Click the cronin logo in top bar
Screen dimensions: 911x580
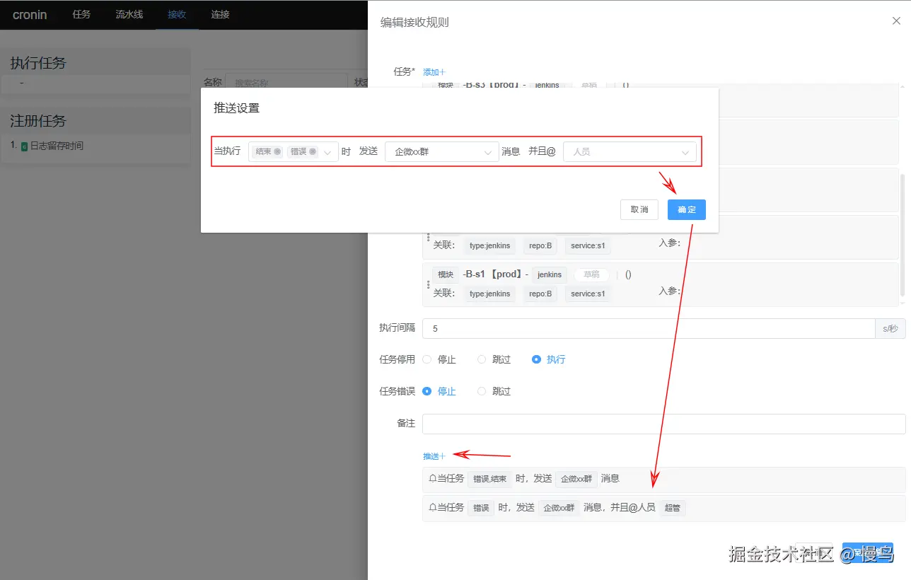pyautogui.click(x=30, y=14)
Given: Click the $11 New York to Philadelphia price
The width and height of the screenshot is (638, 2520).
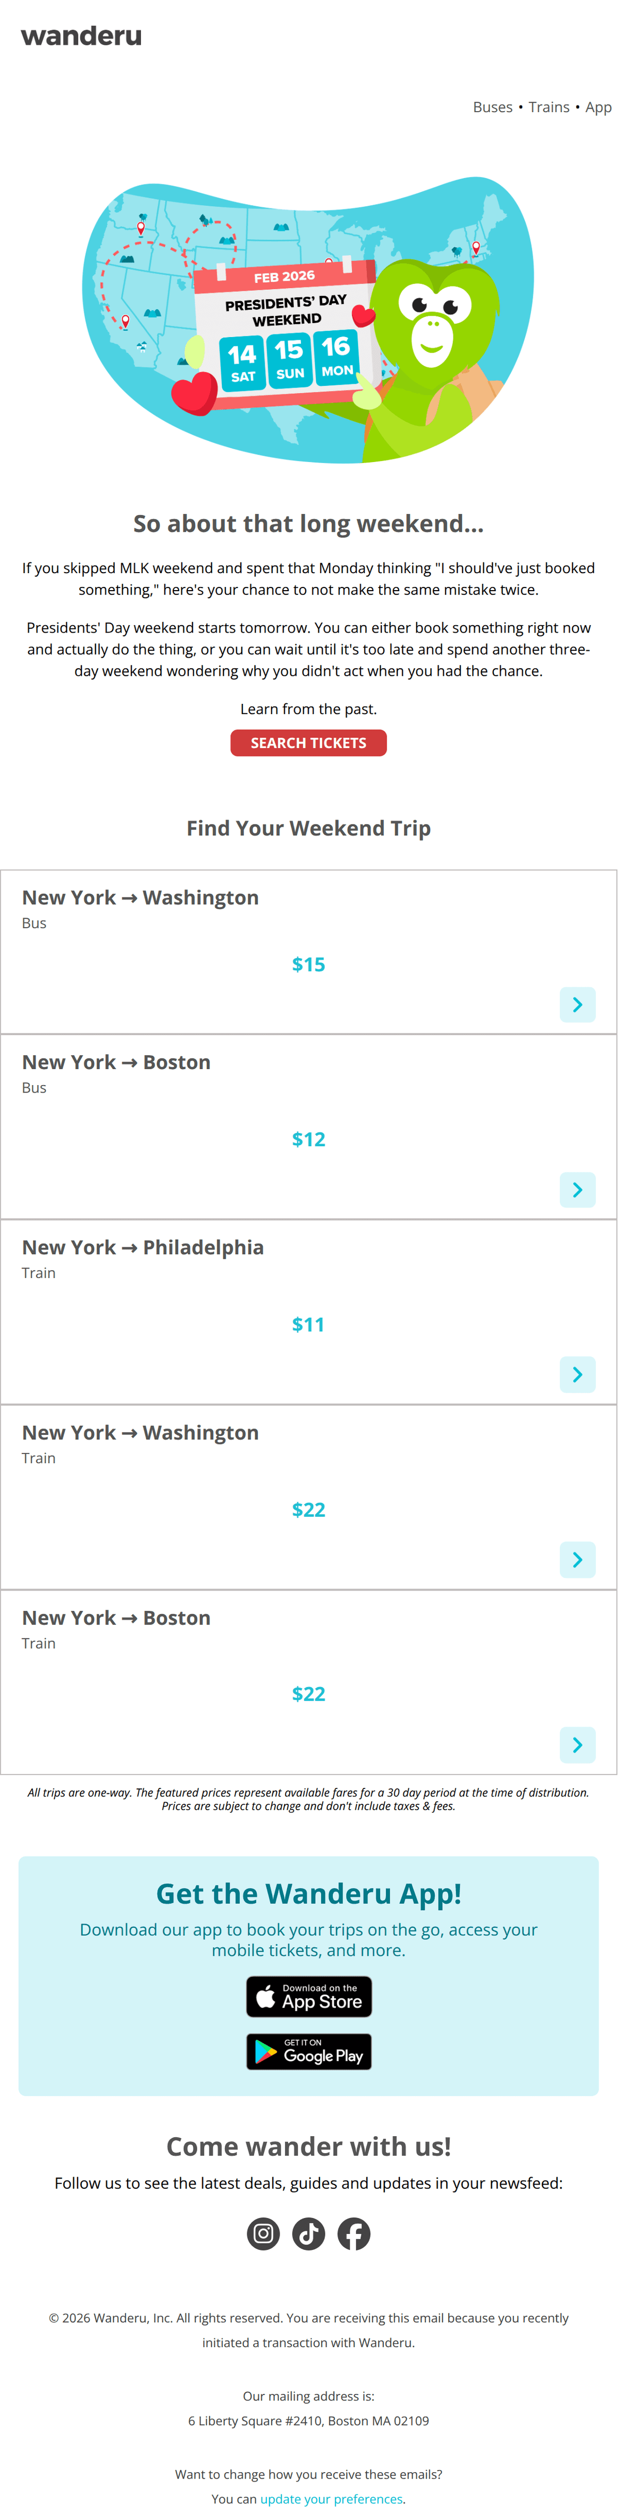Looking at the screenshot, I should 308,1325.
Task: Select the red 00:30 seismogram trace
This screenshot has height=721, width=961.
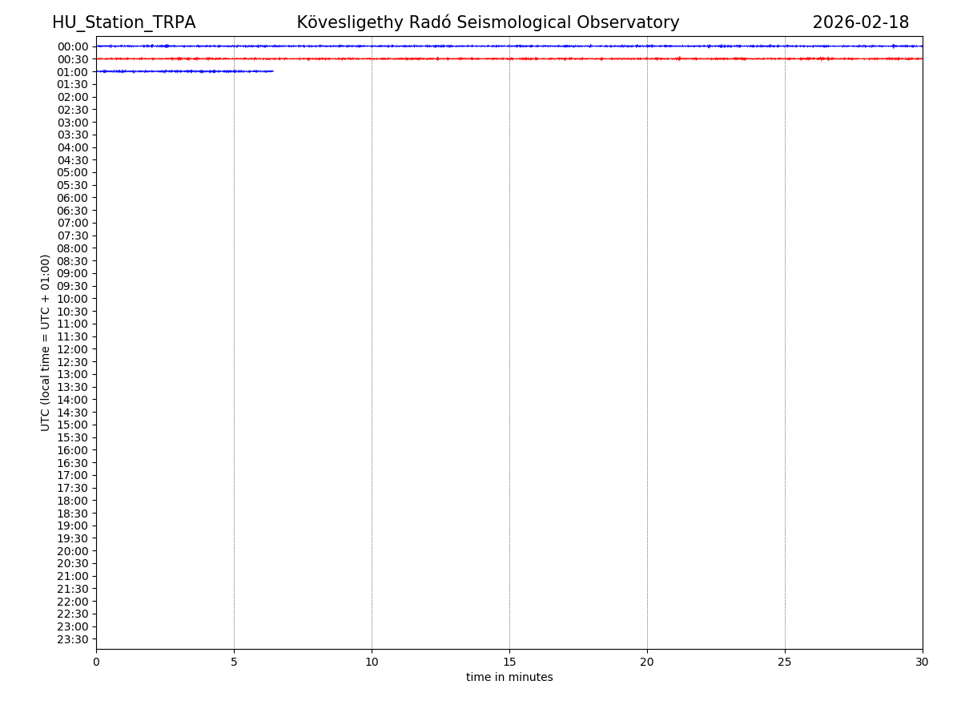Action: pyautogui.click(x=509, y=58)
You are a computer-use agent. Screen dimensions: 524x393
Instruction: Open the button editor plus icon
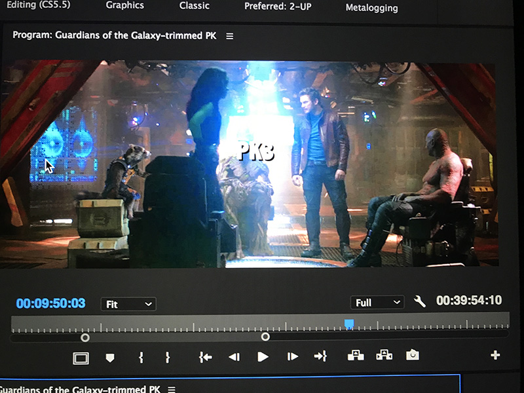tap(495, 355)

- - - - - - -

WORK TO BE COMPLETED
Once the pictures are removed, output the remaining material exactly.

RESPONSE BELOW
Click the cronin logo in top bar
Screen dimensions: 911x580
pyautogui.click(x=30, y=14)
Given: Click the $11 New York to Philadelphia price
The width and height of the screenshot is (638, 2520).
Looking at the screenshot, I should 308,1325.
Task: Select the red 00:30 seismogram trace
This screenshot has height=721, width=961.
Action: pyautogui.click(x=509, y=58)
You are a computer-use agent. Screen dimensions: 524x393
Instruction: Open the button editor plus icon
tap(495, 355)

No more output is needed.